Why Western Europeans Are So WEIRD and Why That Matters

The Insight | 8 September 2020 | 0h 50m | Listen Later | iTunes
Interview with Joseph Henrich about his book The WEIRDest People in the World: How the West Became Psychologically Peculiar and Particularly Prosperous. Discusses the co-evolution of culture, institutions, and psychology and the implications for the large-scale social, political, and economic forces that drive human history.

Matt Ridley on How Innovation Works

EconTalk | 31 August 2020 | 1h 11m | Listen Later | iTunes
Interview with Matt Ridley about his book How Innovation Works. Ridley argues that we give too much credit to inventors and not enough to innovators – those who refine and improve an invention to make it valuable to users. Along the way, he emphasizes the power of trial and error and the importance of permissionless innovation.

This is the fourth episode I’ve posted with Matt Ridley about How Innovation Works.
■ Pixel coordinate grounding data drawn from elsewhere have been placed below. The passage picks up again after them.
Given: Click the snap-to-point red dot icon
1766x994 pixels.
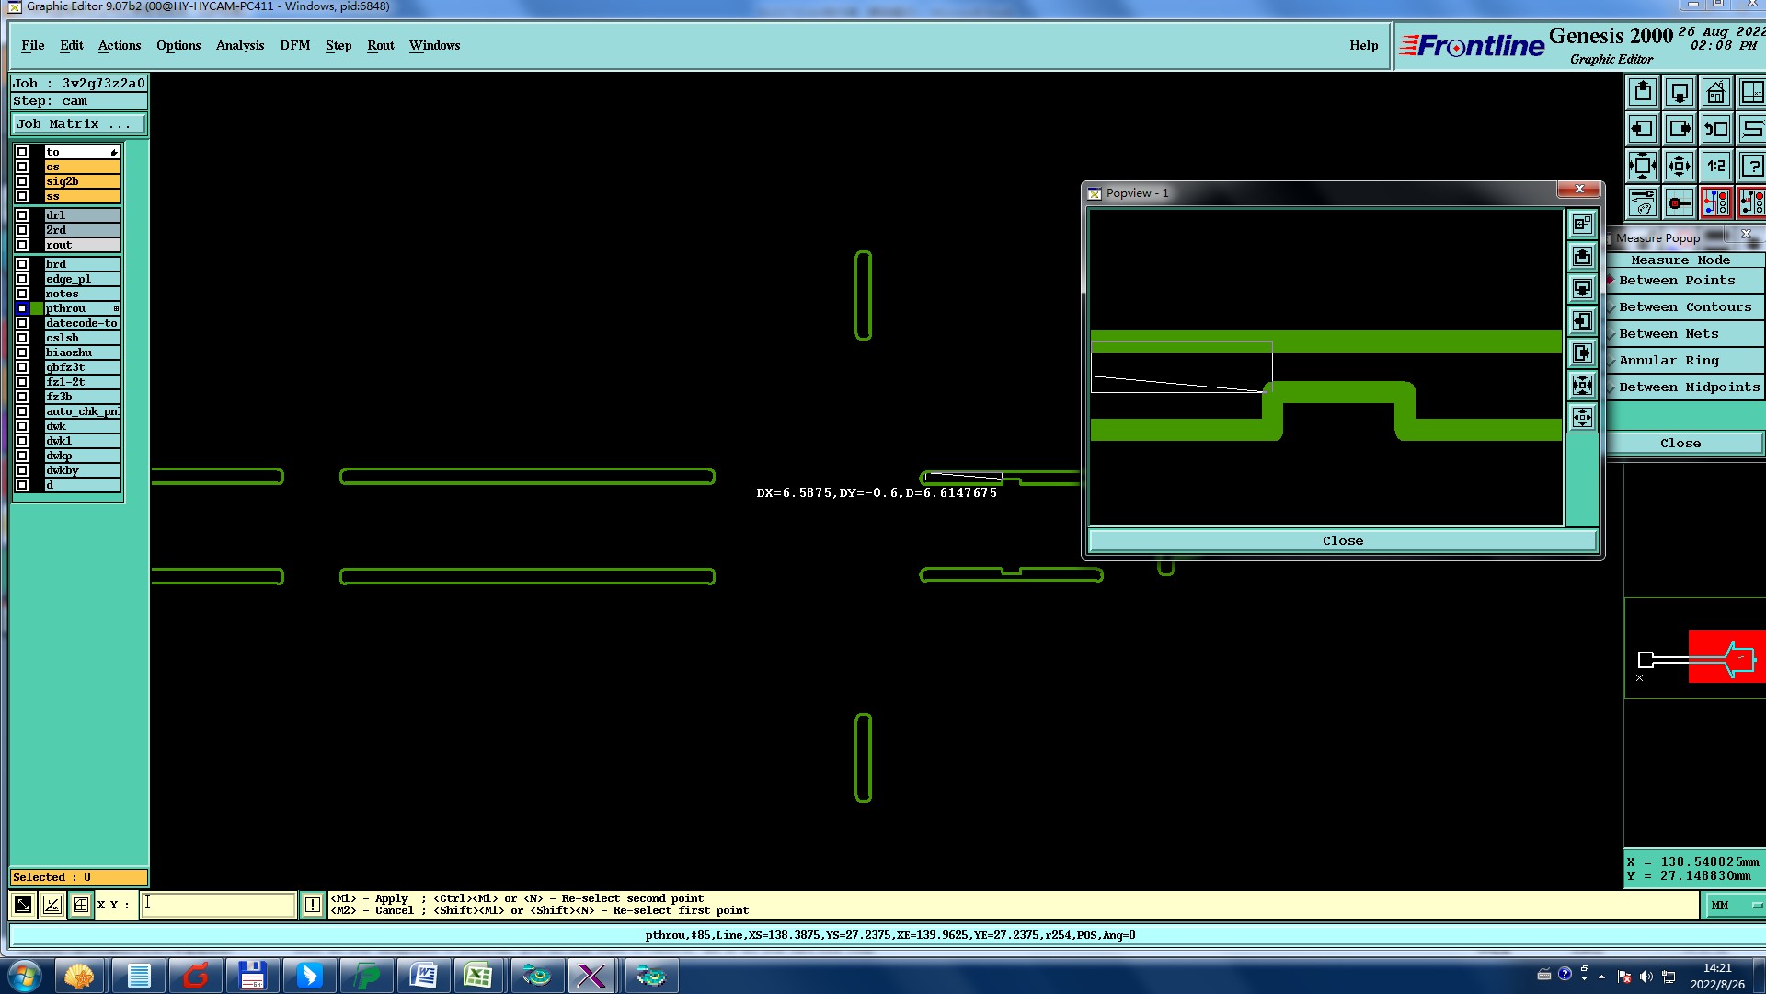Looking at the screenshot, I should (x=1680, y=202).
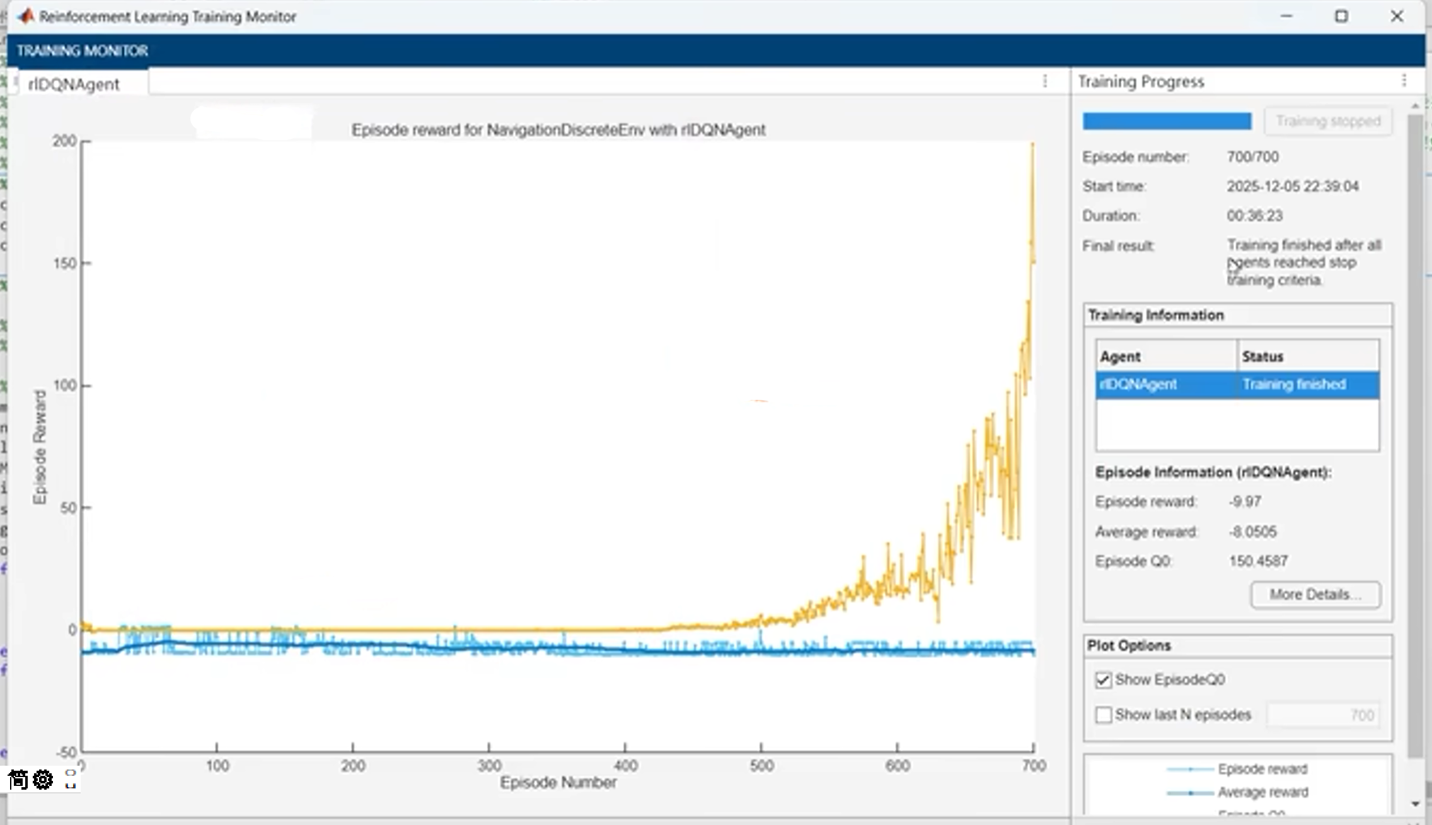Click the Average reward legend line marker
Screen dimensions: 1432x825
(x=1189, y=793)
It’s a fantastic book, by my favourite author, interviewed here by my favourite podcaster.

It’s Time to Tinker feat. Anton Howes

Conservative Curious | 14 August 2020 | 0h 30m | Listen Later | iTunes
Interview with Anton Howes. Mainly about his work on the history of the British Industrial Revolution, but also touches on Arts and Minds, his history of the Royal Society of Arts. Discusses the necessity of an ecosystem that encourages the exchange of innovation and ideas, what we can learn from Britain’s 300-year period of technological advancement, why innovators should also be cultural entrepreneurs, and how paranoia can spark innovation.
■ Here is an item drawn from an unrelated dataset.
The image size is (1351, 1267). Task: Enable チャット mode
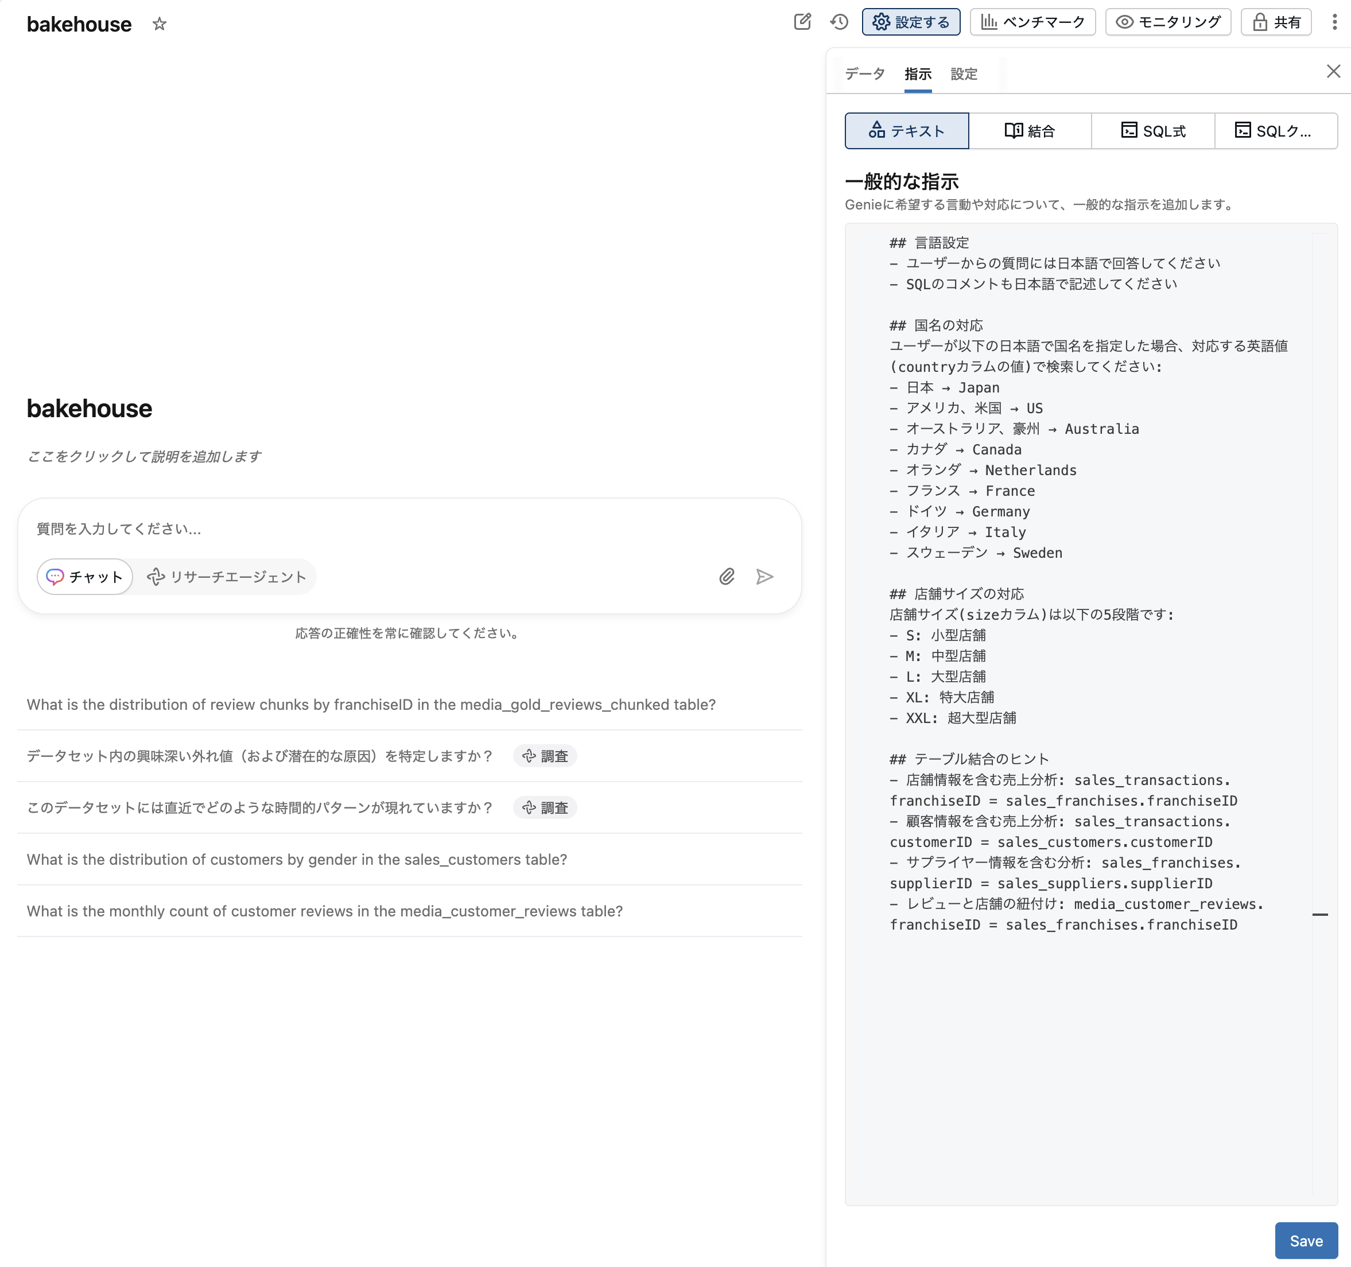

Nicholas Bloom on Management, Productivity, and Scientific Progress

Conversations with Tyler | 12 August 2020 | 1h 03m | Listen Later | iTunes
Interview with Nick Bloom about how management practices, productivity techniques, and uncertainty shape outcomes across companies and countries. Discusses scientific progress, the factors that have made research more expensive, why government should invest more in R&D, how lean management transformed manufacturing, how India’s congested legal system inhibits economic development, why firms thrive in China, how weak legal systems incentivize nepotism, the effect of remote work on productivity, why he prefers periodicals and podcasts to reading books, and more.

Nathan Nunn on the Paths to Development

Conversations with Tyler | 29 July 2020 | 1h 01m | Listen Later | iTunes
Interview with Nathan Nunn about the forces that shape the development paths of nations. Includes why so many Africans live in harder to settle areas, Chinese development in East Africa, genetic distance as a predictor of bilateral income differences and trade, the Democratic Republic of Congo, Canada, economic graduate programs, how the plough shaped gender roles, and the cultural values behind South Korea’s success.

How Asia Works

RTHK:Bookmarks | 13 August 2013 | 0h 18m | Listen Later | iTunes
Interview with Joe Studwell about his book How Asia Works: Success and Failure in the World’s Most Dynamic Region. Discusses the key policy initiatives that caused some Asian countries to boom while others languished.

What We Get Wrong About Global Growth with Dambisa Moyo

The TED Interview | 24 April 2020 | 1h 05m | Listen Later | iTunes
Interview with global economist Dambisa Moyo. Discusses how being raised in Zambia and educated in England and the United States formed her unique worldview and shaped her thinking on issues like overseas aid, climate, democracy and the rise of the coronavirus pandemic.

Hive Mind, IQ, and the Wealth of Nations with Garett Jones

Economics Detective Radio | 11 December 2015 | 0h 45m | Listen Later | iTunes
Interview with Garett Jones about his book Hive Mind: How Your Nation’s IQ Matters so Much More than Your Own. Sets out the strong relationship between nations’ average IQ scores and their incomes and suggests potential channels for spillover effects of IQ.